What to work on: Among the lines below, the one containing "Prima pagină (59, 592)" opens the range and the one containing "<< (360, 258)" closes it. Print that range exactly, without the pictures.

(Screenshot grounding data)
====

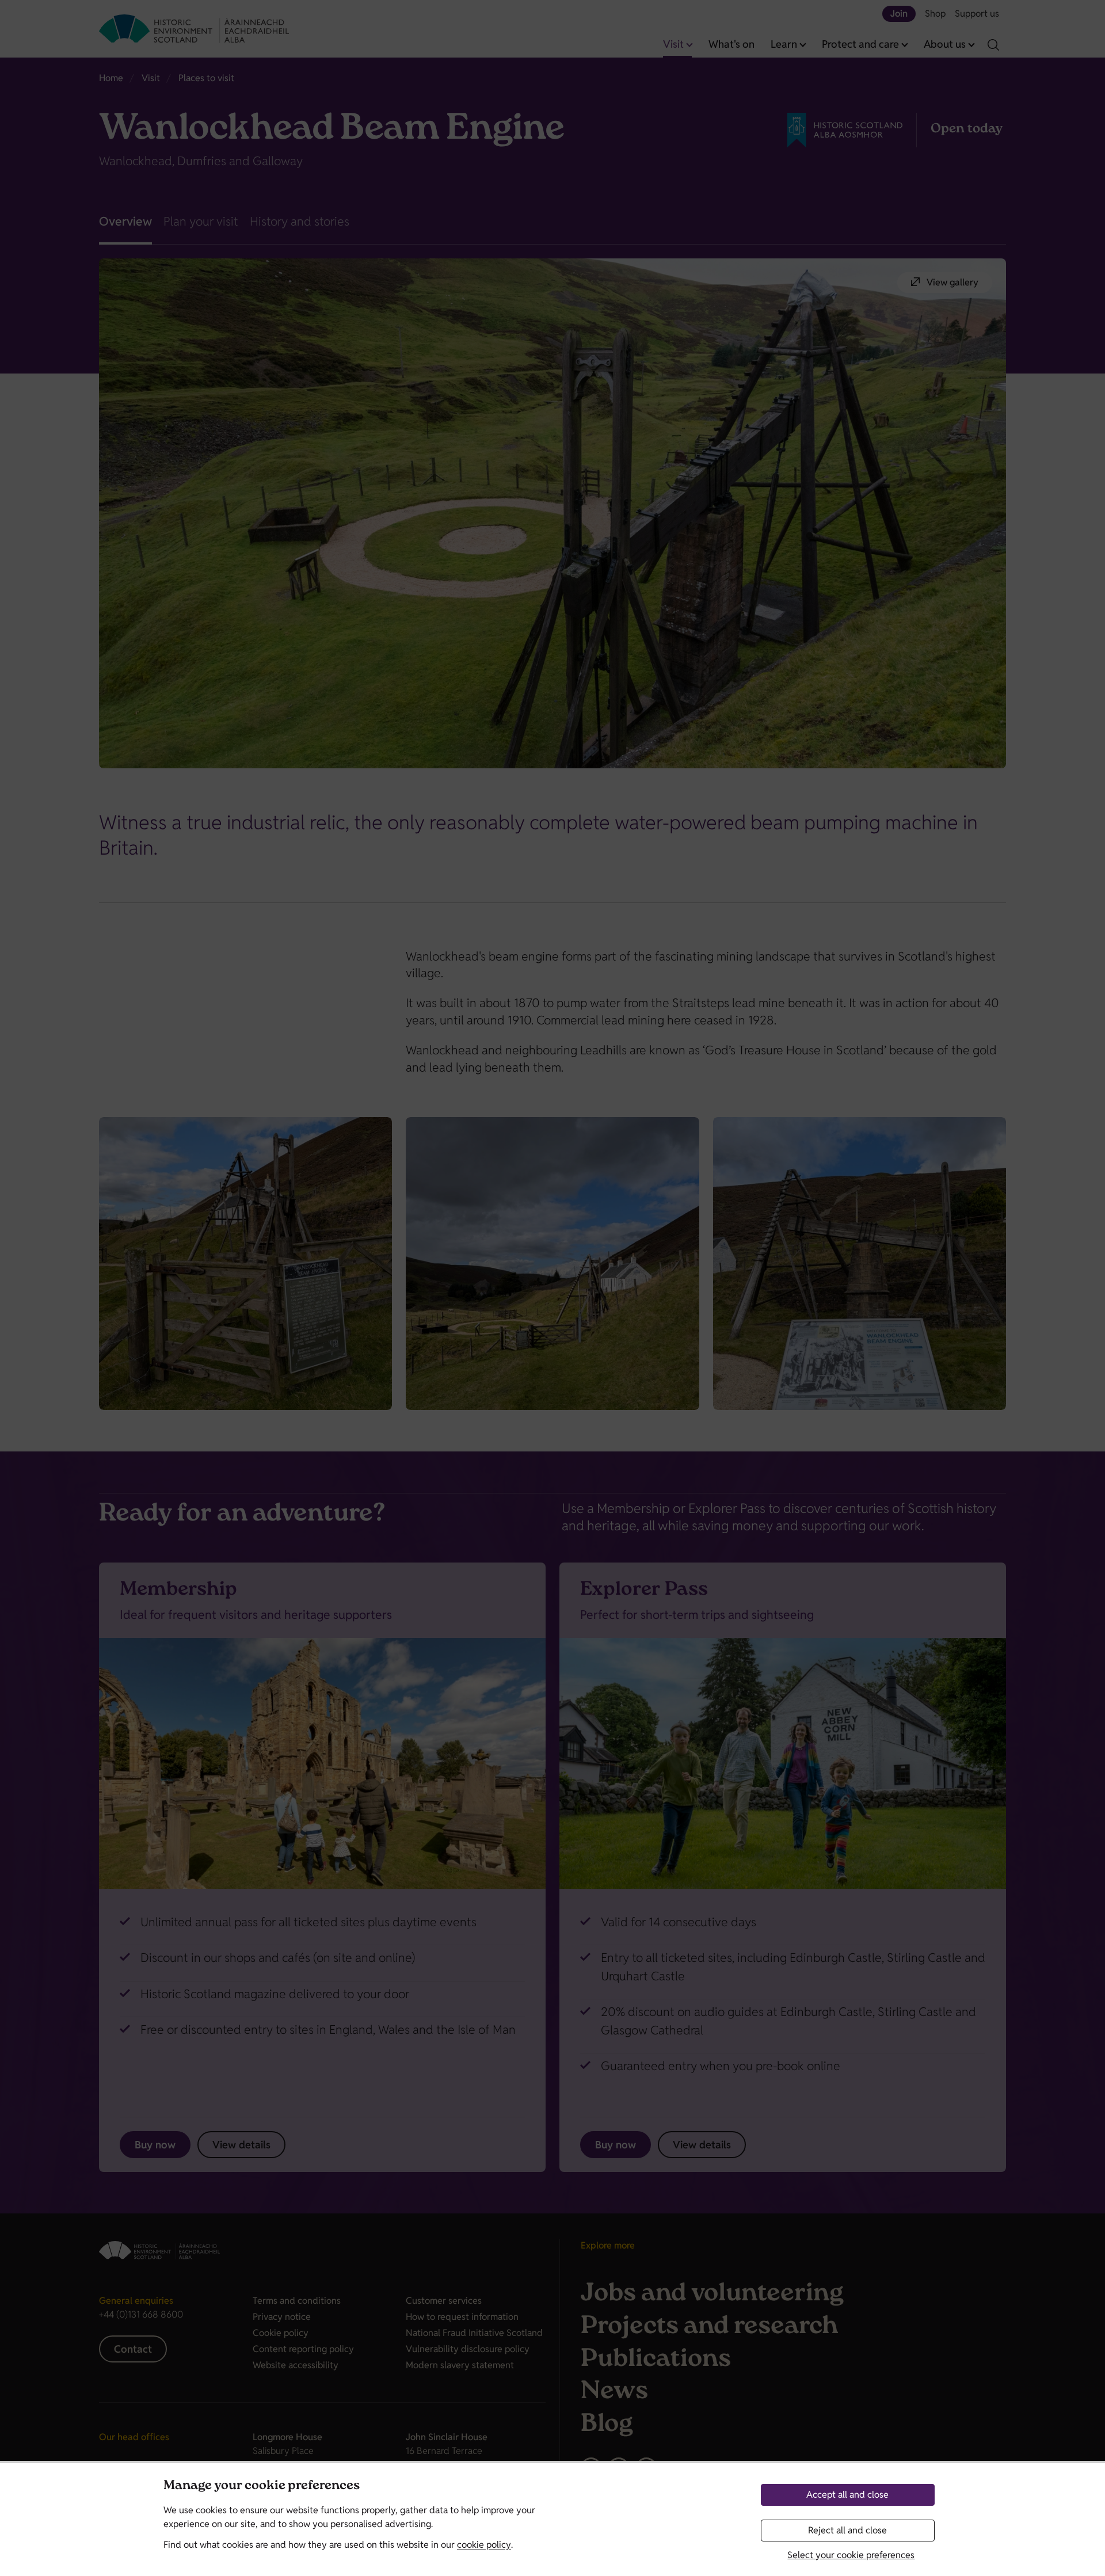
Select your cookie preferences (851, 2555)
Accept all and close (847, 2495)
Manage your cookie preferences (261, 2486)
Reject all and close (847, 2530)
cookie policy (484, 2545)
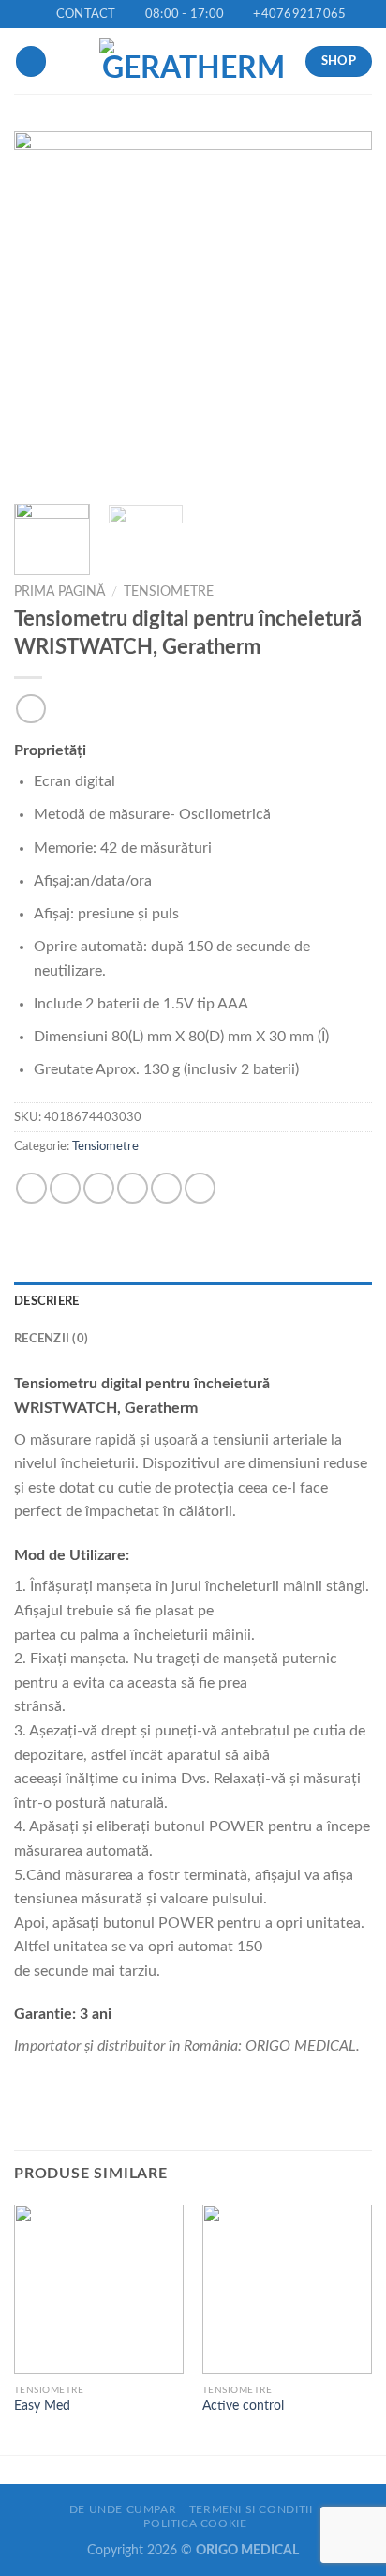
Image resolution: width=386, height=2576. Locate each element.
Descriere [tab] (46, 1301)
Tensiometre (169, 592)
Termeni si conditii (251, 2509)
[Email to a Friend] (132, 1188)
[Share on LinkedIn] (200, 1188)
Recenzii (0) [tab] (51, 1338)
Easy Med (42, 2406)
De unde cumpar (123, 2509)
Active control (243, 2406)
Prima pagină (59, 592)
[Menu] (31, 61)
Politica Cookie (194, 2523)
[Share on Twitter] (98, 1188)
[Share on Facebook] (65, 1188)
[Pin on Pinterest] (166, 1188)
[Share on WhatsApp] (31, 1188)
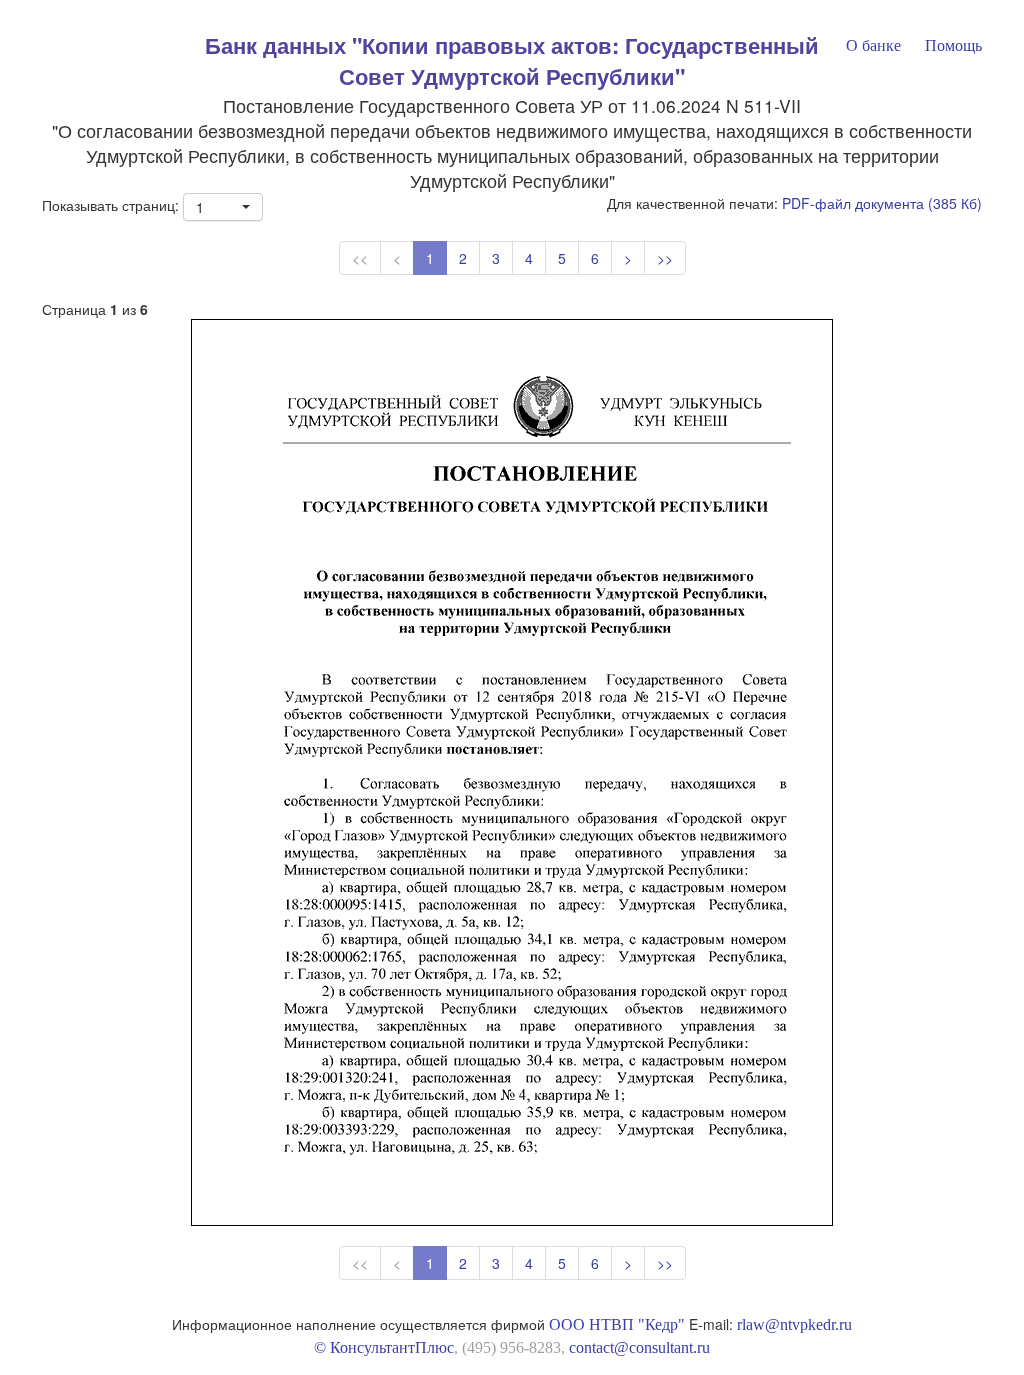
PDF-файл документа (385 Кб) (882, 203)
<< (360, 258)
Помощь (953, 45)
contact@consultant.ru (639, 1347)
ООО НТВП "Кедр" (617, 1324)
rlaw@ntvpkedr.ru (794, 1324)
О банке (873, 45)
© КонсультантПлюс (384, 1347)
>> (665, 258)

====

Answer for the task:
Prima pagină (59, 592)
[Menu] (31, 61)
Politica Cookie (194, 2523)
[Share on Twitter] (98, 1188)
[Share on Facebook] (65, 1188)
[Pin on Pinterest] (166, 1188)
[Share on WhatsApp] (31, 1188)
PDF-файл документа (385 Кб) (882, 203)
<< (360, 258)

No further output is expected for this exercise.